CFOs are struggling to keep up with how quickly the requirements for financial reporting are changing, researchers have found.
EY researchers released new data this week that concluded CFOs and financial controllers are struggling to keep up with the pace of change when it comes to corporate reporting standards and demands. One of the biggest hurdles for these professionals is actually implementing the changes, citing the cost and complexity of the shifts, according to EY.
The majority of CFOs surveyed said they are looking to increase accuracy and effectiveness of their financial reporting activity by outsourcing some of the process. Nearly a third said they’ll be looking to better data analytics technologies to improve their reporting efforts, while 28 percent said they are prioritizing flexibility and agility in their reporting functions.
“CFOs worldwide are struggling to make the most of the increased volume and speed of data available to them,” concluded EY Global Financial Accounting and Advisory Services Leader Peter Wollmert in a statement announcing the research.
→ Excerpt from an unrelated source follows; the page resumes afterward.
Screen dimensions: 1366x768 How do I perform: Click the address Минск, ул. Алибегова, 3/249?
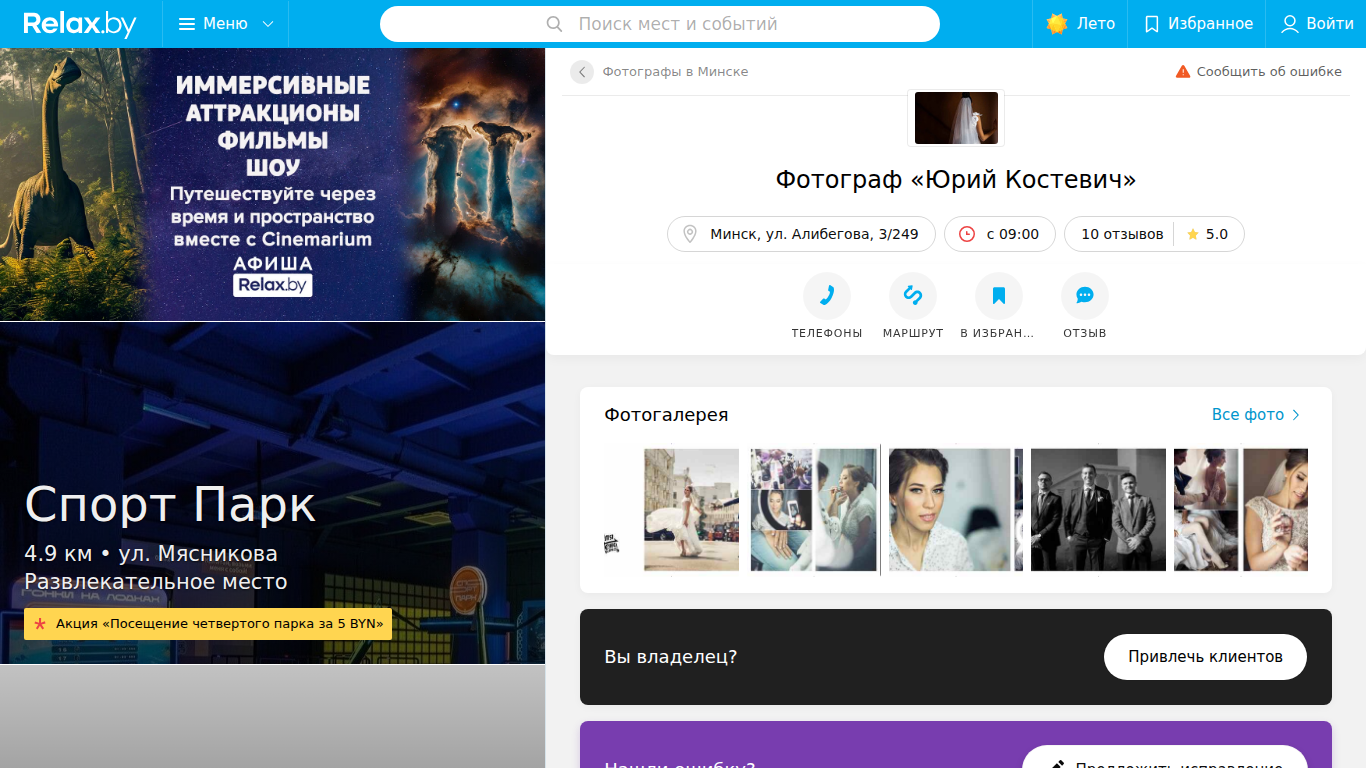coord(801,234)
“Many are encumbered by legacy systems that do not allow reporting teams to extract forward-looking insight form large, fast-changing data sets,” he continued. “Until reporting catches up with technological advancements, it will continue to be compromised.”
Wollmert and EY predict that corporations and their CFOs will continue to press for automated, digital solutions to help streamline their reporting needs. Most CFOs surveyed pointed to outsourced reporting services and external captive share service centers as having a part of their financial reporting plans for the future.
“By focusing on innovative technologies and a more nimble operating model, CFOs and reporting leaders can design and deliver the responsive reporting capability required for a world that will continue to accelerate,” Wollmert added.